The only way around this is cutting and pasting – a lot of it. So, I hand-delete everything in the text that is obscuring my sample. This amounts to a lot of cutting. Without the index and introduction, the text drops from 233,000 words to 183,000.

Using this text, I run the trend line again, and the change is clear. Most notably, the “index” spike no longer appears.

The relative frequency of the word, however, is largely unchanged. In the ‘full’ version, the word Indians appears 9.74/10,000 words. In my ‘new’ version, 9.96.
What do these charts show? Not a whole lot in isolation. What is more interesting is what happens when you begin to make this a comparative project by importing the second volume of Hening’s Statutes, which covers the period 1660-1682. This period is an important one to my dissertation for historiographical reasons.
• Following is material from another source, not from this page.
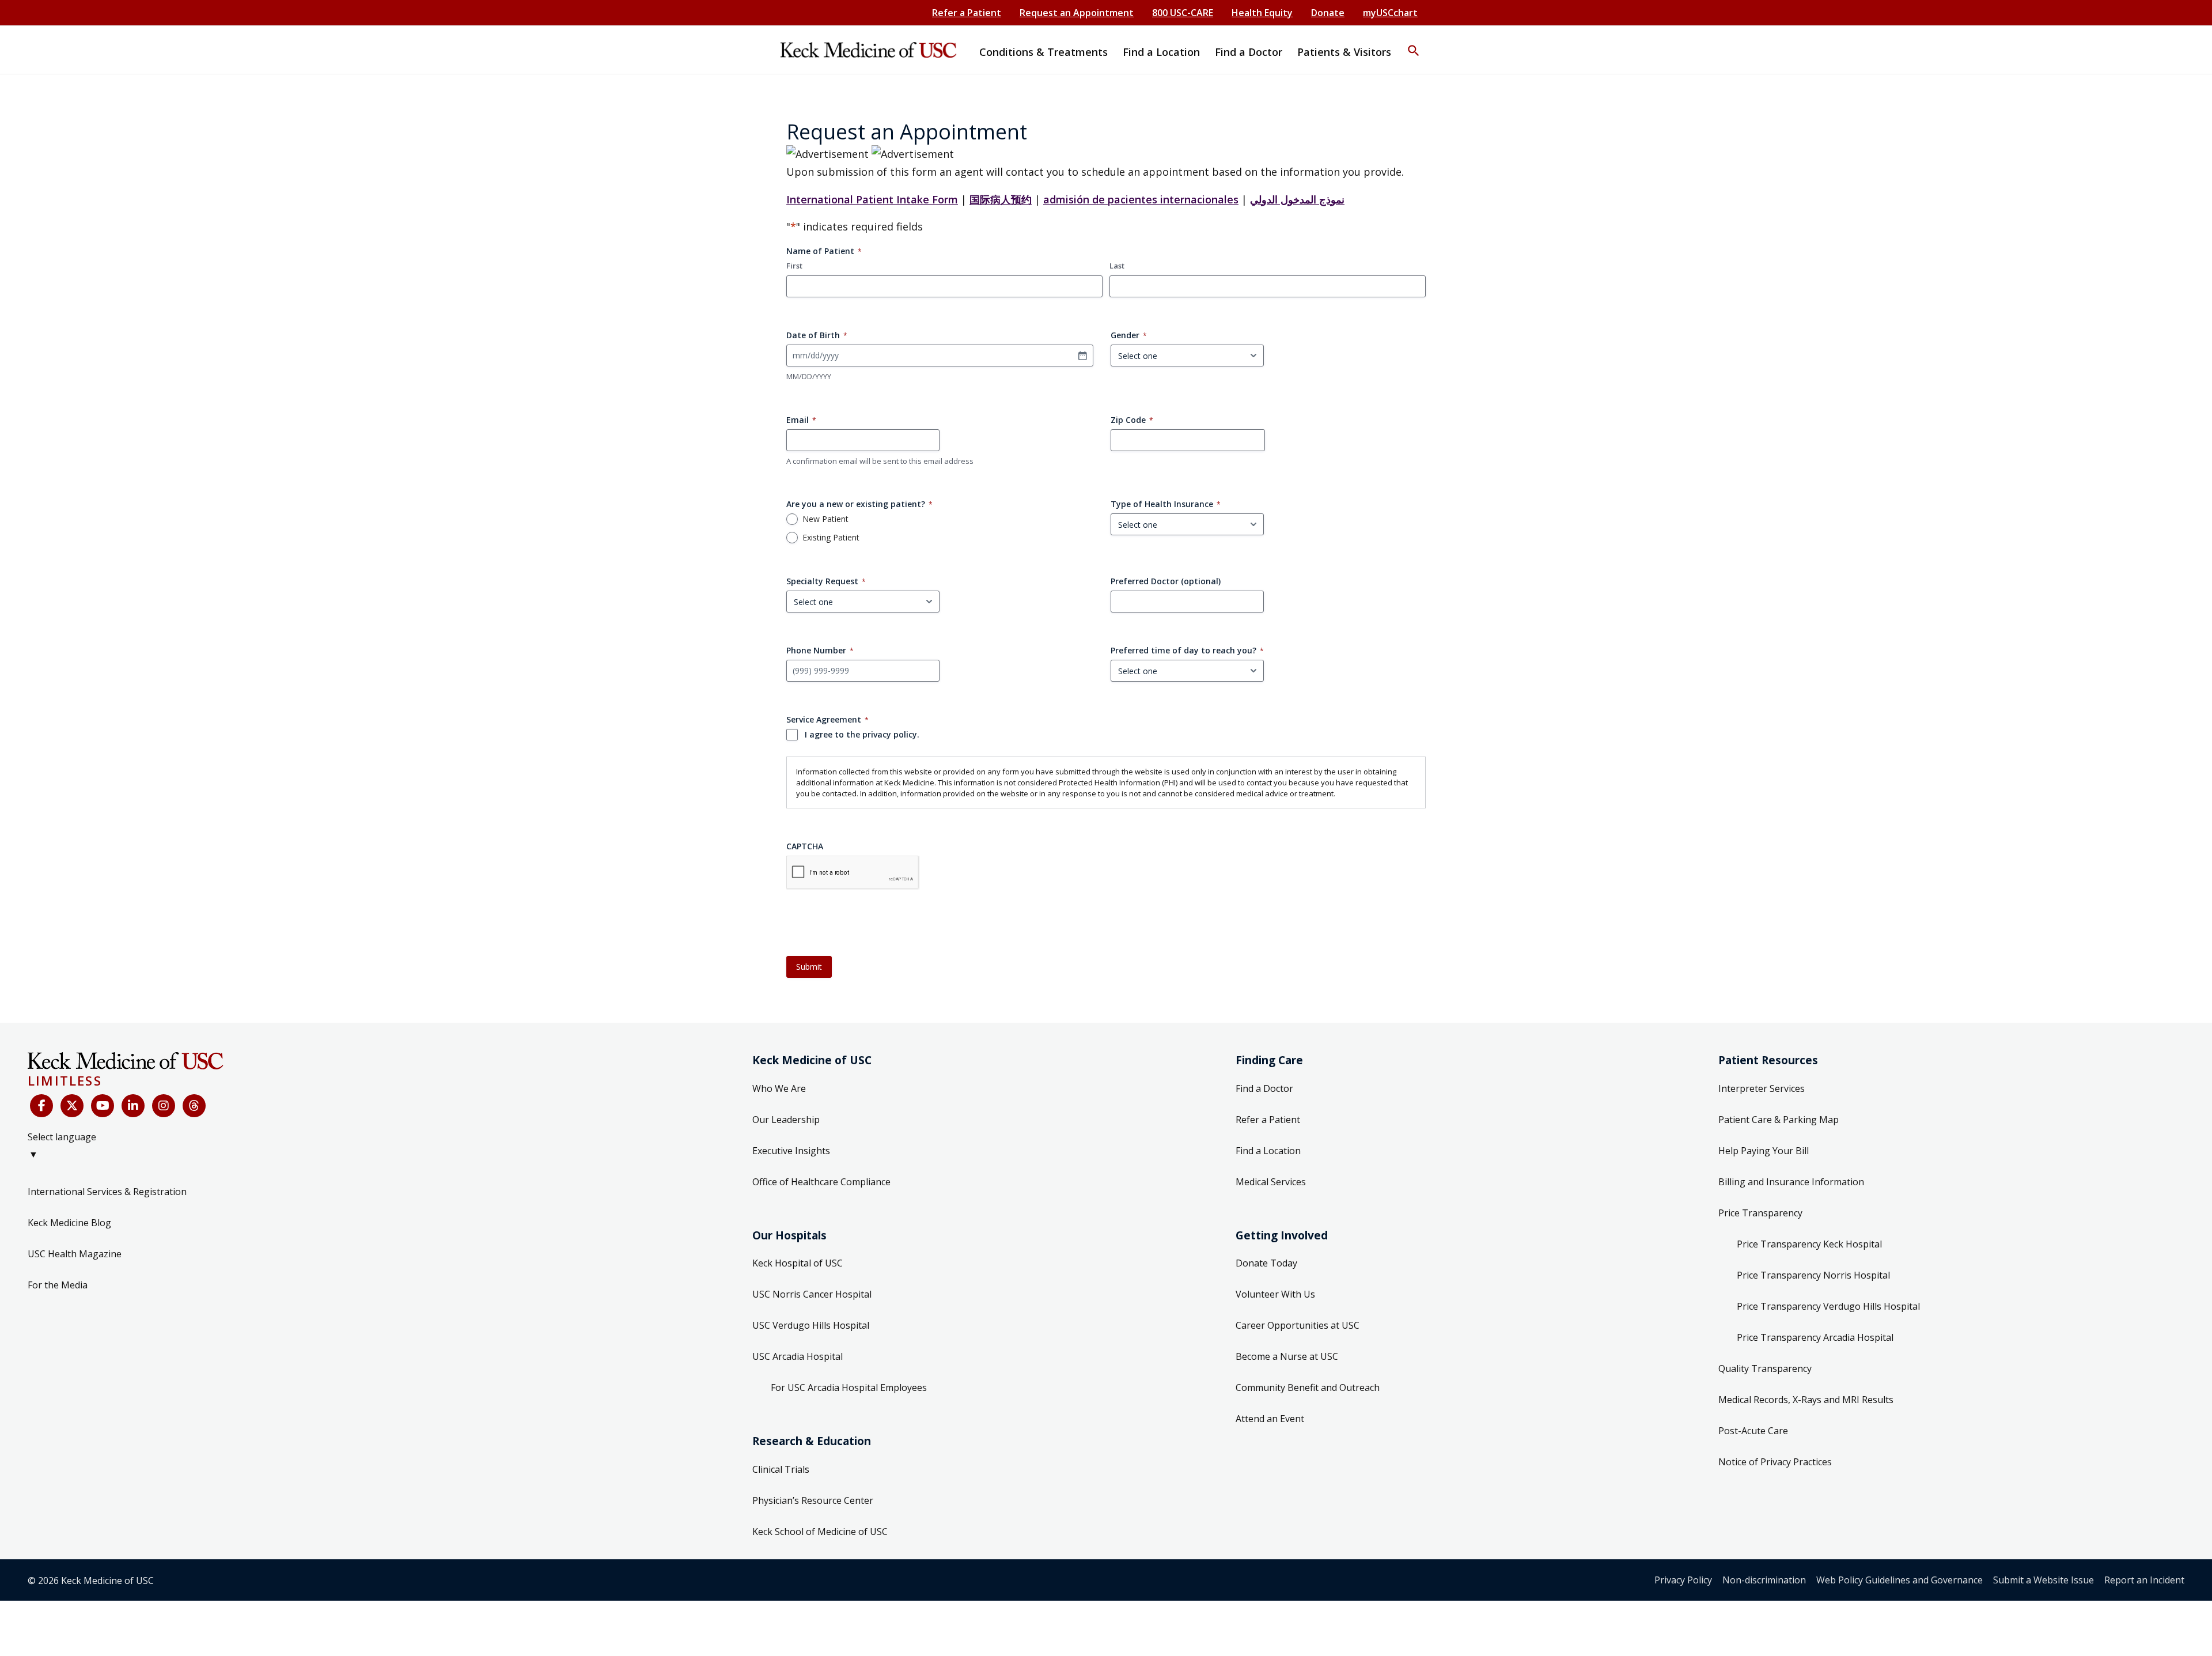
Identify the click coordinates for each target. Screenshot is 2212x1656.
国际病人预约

Most scholarship on Indians in Virginia has focused heavily on the period between 1607-1646, the “contact” era period when settlers and the Powhatan chiefdom were aggressively trying to establish their power over the other. These battles were largely decided by 1646, and with the decline of the Powhatan as a major power, historians of colonial Virginia have generally begun to rapidly loose interest in Indians, who go from central to bit players in narratives of Virginia’s history. This partially because historians become, around mid-century, interested in telling the story of the rise of slavery in Virginia, but partially because there is a sense that “Indian” history in Virginia is largely by that time.

Yet, references to Indians in Virginia Statutes increase in Volume 2, which covers 1660-1682. They now appear 13.53/10,000 words. Less than words like “tobacco” (25.97) and court (24.12), but more than “burgesses” (10.14) and king/kings/king’s (combined 10.23) and servant/servants (combined 11.00).
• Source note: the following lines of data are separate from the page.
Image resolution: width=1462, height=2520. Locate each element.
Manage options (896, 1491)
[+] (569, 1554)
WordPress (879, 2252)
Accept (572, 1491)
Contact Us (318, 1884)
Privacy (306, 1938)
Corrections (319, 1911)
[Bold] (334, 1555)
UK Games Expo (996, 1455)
This is potentially interesting because it doesn’t fit with the impression of conventional historiography. Indeed, it suggests that Indians importance, at least in the eyes and words of the law, is increasing. By themselves, of course, the numbers don’t really mean anything. That’s where deep reading as opposed to computer assisted shallow reading comes into play. By they are an interesting numerical representation of an intuitive observation that helped shape my dissertation, which was initially prompted by a sense that historians had been too quick to turn their attention away from Indians as a subject in Virginia history. This little exercise in Voyant doesn’t itself mean much, but it does allow me to quantify that sense in a relatively easy way, by pointing out that Indians become more prominent in Volume 2 of Hening’s Statutes than in Volume 1.
It would be absolutely fascinating to see if this trend continues after 1682. But, that thought leads me to the next challenge I ran into in my early experiment in data analysis — finding source texts to analysis. As wonderful as Internet Archives and Google Books are, neither seems to have a copy of volume 3 of Henings Statutes. So, my curiousity about whether this trendline would continue is stymied by the lack of access to a text to import.

My aim in this post has been pretty modest. Mostly, it is a simple report of a couple of hours playing around with what for me is a new tool. It also points to the continuing resistance of early modern texts to data mining techniques, and to the reliance that people like myself, who are not going to be readily able to generate text files of huge books for analysis, on the vagaries of even extensive resources like the Internet Archive.

Will any of this factor in my dissertation? Who knows – these kinds of tools are still, I think, more commonly used by literary scholars than historians and as you can see from this post – they are not within the purview of my disciplinary training. At this point, I’m not even sure I’ve learned anything from my several hours of exploration, except that it was fun and that I’d like to spend more time with it, thinking about how to make it do more interesting work.

Have any SIF’s worked with these kinds of tools before and if so, with what kinds of results?